This news outlet has written several times on the criticism U.S. senator Tim Scott of South Carolina has been facing at home and in Washington, D.C. after scuttling two of U.S. president Donald Trump’s judicial nominees.
For those of you unfamiliar with this topic, last year Scott singlehandedly torpedoed two of Trump’s judicial picks – Ryan Bounds (who was headed to the über-liberal ninth circuit court of appeals) and Thomas Farr (who was nominated for a district court judgeship in North Carolina).
Needless to say the issue has drawn tremendous attention given the poor health of long-serving, liberal U.S. supreme court justice Ruth Bader Ginsburg.
In both cases Scott – the only black Republican in the U.S. Senate – cited allegations of racism as his justification for casting the deciding votes against the nominees. And in both cases Scott waited until the last minute to raise his objections (sinking the nominees after he voted to advance their nominations to the floor).

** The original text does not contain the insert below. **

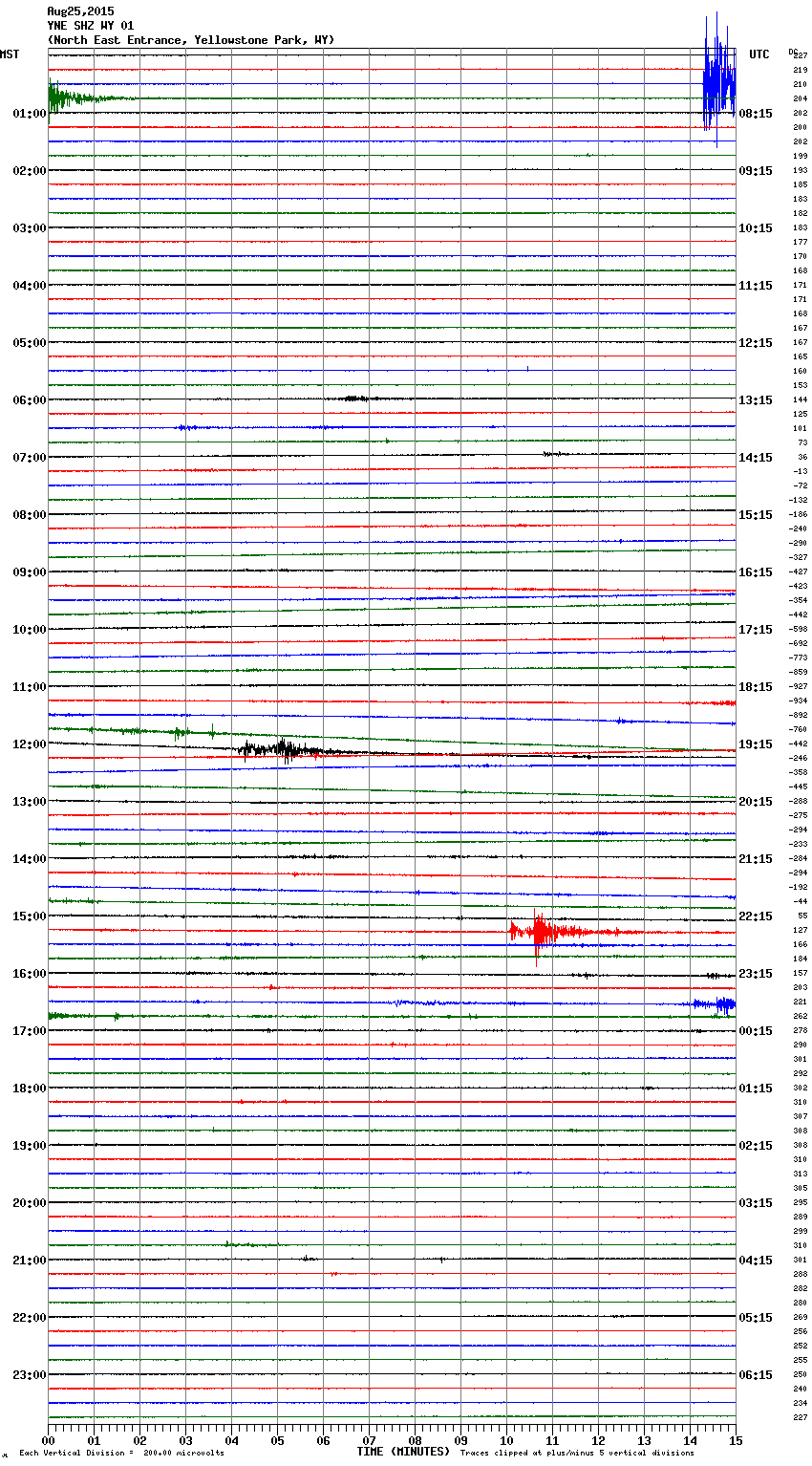The height and width of the screenshot is (1466, 812).
Task: Select the 01:00 MST time marker
Action: 29,114
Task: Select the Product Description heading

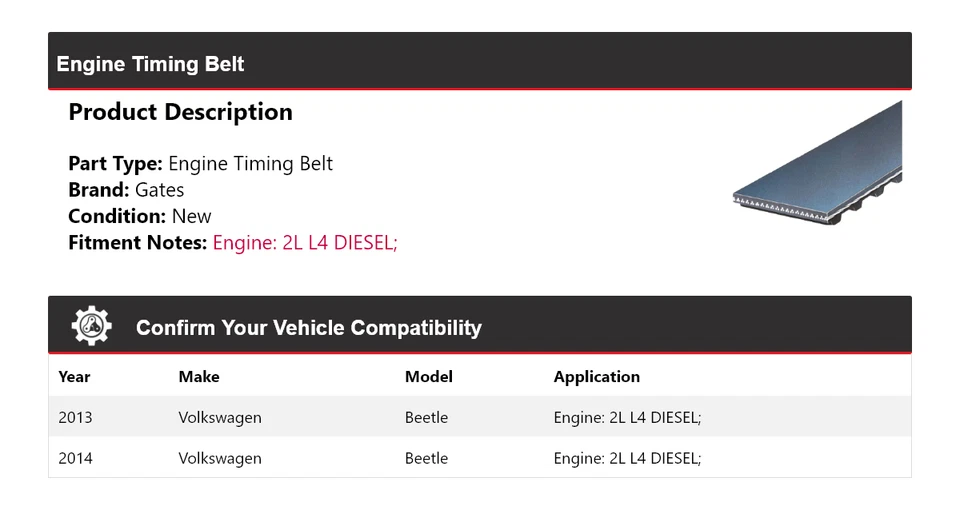Action: [x=180, y=112]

This news outlet criticized Scott for his vote against Bounds, arguing he made a “grievous error in judgment – not only in his vote against the nominee but in the way he handled himself throughout the process.” In the case of Farr, we were originally more sympathetic to Scott – however, that was before we uncovered the real story behind the allegations that were used to bring down the 64-year-old attorney.
Farr was accused – falsely, it would appear – of participating in efforts to intimidate black voters during the 1990 U.S. Senate campaign of the late Jesse Helms. In fact, a U.S. Department of Justice (DOJ) memo that was originally used to implicate him in the scandal appears to absolve him from any role in the voter suppression efforts undertaken by the Helms campaign.
Instead, the memo revealed that Farr advised against the voter suppression efforts repeatedly – on legal and practical grounds.
(Click to view)
This week, Scott received a scathing letter signed by a number of conservative elected officials and activists – including former U.S. attorney general Edwin Meese, former U.S. senator Jim DeMint of South Carolina, North Carolina speaker of the House Tim Moore, Jenny Beth Martin of the Tea Party Patriots organization, Rick Manning of Americans for Limited Government (ALG), Hans von Spakovsky of the Heritage Foundation and Christian Adams of the Public Interest Legal Foundation (PILF), to name just a few.
These signatories pointedly criticized Scott for voting against Farr, claiming he “damaged” and “tarnished” the nominee’s reputation with “veiled assertions of racism.”
“We were dismayed and deeply disappointed by your statements and actions regarding Tom’s nomination when it was set to be voted upon by the Senate last year, when you suddenly withdrew your previously announced support for Tom’s confirmation,” the letter to Scott stated. “It is extremely distressing that you chose to take this step with regard to someone who is wholly undeserving of your actions against him. Your decision is also puzzling because it is a complete departure from the long-standing courtesies of the Senate, in which Senators do not interfere with the recommendations of colleagues in their own caucus regarding district court judges.”
Meese, DeMint and their allies were just getting warmed up …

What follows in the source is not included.